DATA SUPPLIED:

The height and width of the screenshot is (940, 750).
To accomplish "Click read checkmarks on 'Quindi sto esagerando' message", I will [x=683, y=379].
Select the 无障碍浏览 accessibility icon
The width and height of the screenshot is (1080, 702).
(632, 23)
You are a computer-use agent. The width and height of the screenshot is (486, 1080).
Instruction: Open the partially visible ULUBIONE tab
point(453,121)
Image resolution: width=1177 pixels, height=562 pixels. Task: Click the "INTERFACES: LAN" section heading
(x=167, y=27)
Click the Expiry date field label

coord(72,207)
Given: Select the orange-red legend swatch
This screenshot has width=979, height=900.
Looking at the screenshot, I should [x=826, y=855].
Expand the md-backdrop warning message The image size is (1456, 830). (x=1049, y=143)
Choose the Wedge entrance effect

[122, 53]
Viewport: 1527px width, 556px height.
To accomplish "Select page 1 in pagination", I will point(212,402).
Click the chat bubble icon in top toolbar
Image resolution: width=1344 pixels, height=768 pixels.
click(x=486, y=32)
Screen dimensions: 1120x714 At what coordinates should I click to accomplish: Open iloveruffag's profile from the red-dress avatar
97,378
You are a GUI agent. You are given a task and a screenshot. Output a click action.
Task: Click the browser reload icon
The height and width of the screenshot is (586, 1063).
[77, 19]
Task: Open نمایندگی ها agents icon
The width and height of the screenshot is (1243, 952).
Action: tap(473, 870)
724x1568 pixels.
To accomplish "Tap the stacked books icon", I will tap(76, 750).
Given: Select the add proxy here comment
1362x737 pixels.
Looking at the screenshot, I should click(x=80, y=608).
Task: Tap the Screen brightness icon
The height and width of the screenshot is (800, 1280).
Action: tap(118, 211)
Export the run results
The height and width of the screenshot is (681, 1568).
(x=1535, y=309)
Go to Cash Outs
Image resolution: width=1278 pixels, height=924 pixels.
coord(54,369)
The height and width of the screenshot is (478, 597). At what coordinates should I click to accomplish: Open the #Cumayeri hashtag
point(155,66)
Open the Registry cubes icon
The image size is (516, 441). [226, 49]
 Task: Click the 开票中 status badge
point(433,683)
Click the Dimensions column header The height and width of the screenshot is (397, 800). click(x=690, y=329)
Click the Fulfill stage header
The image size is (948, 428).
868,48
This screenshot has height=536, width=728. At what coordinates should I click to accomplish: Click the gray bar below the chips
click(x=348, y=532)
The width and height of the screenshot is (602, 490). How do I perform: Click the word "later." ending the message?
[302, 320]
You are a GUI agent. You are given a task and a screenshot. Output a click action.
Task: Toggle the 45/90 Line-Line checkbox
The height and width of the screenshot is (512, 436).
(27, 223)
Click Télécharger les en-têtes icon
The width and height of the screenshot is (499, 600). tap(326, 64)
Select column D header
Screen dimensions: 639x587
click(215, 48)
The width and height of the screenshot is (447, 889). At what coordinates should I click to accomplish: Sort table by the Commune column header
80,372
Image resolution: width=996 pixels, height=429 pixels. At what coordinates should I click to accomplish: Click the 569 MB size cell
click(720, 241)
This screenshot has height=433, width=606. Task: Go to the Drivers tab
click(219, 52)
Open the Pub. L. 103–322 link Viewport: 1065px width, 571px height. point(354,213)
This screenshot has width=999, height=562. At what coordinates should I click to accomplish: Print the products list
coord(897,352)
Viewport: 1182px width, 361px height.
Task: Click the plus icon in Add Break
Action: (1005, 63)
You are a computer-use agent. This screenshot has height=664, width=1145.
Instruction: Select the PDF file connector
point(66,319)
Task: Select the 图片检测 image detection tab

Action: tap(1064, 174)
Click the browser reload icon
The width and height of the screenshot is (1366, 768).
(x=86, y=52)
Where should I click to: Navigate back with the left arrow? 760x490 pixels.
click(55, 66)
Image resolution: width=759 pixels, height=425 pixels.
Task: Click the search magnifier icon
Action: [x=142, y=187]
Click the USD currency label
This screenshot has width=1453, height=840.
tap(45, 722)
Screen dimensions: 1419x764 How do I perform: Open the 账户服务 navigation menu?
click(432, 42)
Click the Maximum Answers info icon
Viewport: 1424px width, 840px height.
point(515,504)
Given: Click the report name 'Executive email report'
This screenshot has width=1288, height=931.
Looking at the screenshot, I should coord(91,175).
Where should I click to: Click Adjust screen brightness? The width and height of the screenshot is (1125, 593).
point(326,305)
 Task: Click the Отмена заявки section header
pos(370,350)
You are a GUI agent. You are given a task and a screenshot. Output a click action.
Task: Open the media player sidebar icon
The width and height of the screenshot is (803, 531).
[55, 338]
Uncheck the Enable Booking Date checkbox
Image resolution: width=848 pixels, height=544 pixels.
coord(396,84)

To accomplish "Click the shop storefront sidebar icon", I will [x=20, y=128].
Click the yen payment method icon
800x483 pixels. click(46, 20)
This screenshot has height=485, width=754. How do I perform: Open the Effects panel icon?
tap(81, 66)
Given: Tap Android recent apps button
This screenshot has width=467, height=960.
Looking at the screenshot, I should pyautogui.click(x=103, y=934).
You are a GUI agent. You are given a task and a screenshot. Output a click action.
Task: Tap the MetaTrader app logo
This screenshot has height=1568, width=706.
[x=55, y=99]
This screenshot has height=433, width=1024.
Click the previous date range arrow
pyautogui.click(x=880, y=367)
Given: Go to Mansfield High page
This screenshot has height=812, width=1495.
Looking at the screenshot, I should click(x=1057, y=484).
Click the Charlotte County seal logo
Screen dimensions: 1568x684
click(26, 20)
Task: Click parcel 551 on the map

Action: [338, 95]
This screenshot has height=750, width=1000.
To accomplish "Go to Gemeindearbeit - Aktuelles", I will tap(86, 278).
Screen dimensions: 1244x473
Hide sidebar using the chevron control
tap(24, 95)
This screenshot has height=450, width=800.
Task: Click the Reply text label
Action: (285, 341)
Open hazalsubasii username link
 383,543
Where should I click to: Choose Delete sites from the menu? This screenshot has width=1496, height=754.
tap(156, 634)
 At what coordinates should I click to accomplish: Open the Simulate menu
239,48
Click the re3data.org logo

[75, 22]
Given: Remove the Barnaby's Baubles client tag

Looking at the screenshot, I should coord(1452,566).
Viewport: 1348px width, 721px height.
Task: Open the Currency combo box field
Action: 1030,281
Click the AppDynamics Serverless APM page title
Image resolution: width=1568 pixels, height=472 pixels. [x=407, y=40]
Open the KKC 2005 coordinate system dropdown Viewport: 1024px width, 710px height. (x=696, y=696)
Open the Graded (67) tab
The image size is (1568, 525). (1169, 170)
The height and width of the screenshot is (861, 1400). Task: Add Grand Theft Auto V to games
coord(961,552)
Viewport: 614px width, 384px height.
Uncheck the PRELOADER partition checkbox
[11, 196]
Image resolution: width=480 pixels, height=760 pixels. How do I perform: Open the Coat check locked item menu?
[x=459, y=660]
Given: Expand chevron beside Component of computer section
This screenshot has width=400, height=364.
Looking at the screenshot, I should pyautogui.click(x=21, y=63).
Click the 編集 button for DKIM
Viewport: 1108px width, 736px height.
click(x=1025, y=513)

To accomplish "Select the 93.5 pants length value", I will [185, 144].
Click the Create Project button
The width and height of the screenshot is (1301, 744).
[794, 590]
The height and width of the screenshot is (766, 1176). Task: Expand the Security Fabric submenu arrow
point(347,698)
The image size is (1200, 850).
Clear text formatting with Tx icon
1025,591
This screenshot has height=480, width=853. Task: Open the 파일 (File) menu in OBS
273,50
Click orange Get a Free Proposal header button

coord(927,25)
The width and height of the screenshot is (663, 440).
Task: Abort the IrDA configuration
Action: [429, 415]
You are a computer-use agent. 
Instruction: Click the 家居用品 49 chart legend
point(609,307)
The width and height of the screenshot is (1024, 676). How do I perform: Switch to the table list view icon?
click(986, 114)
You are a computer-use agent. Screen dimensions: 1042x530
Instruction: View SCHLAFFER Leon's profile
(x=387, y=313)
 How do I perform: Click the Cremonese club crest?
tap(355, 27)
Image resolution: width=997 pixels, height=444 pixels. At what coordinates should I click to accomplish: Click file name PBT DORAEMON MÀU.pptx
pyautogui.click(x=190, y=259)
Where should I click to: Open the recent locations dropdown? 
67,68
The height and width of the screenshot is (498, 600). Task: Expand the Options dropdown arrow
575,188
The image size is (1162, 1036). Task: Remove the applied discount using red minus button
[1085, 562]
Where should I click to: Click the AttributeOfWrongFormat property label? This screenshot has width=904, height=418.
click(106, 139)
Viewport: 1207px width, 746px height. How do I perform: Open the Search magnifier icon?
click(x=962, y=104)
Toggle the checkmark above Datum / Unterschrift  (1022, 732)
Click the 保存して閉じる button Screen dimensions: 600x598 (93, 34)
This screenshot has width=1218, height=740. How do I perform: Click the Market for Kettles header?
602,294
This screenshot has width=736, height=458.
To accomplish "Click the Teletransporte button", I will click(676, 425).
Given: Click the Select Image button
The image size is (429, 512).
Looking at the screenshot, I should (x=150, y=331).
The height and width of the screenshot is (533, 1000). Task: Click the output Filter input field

ABOUT THIS EXERCISE: Which lines run from the one with "Given: Click the Select Image button" through the end of the listing above? Restate them word for word, with nothing else.

PROBLEM SOLUTION:
Given: Click the Select Image button
The image size is (429, 512).
Looking at the screenshot, I should (x=150, y=331).
The height and width of the screenshot is (533, 1000). Task: Click the output Filter input field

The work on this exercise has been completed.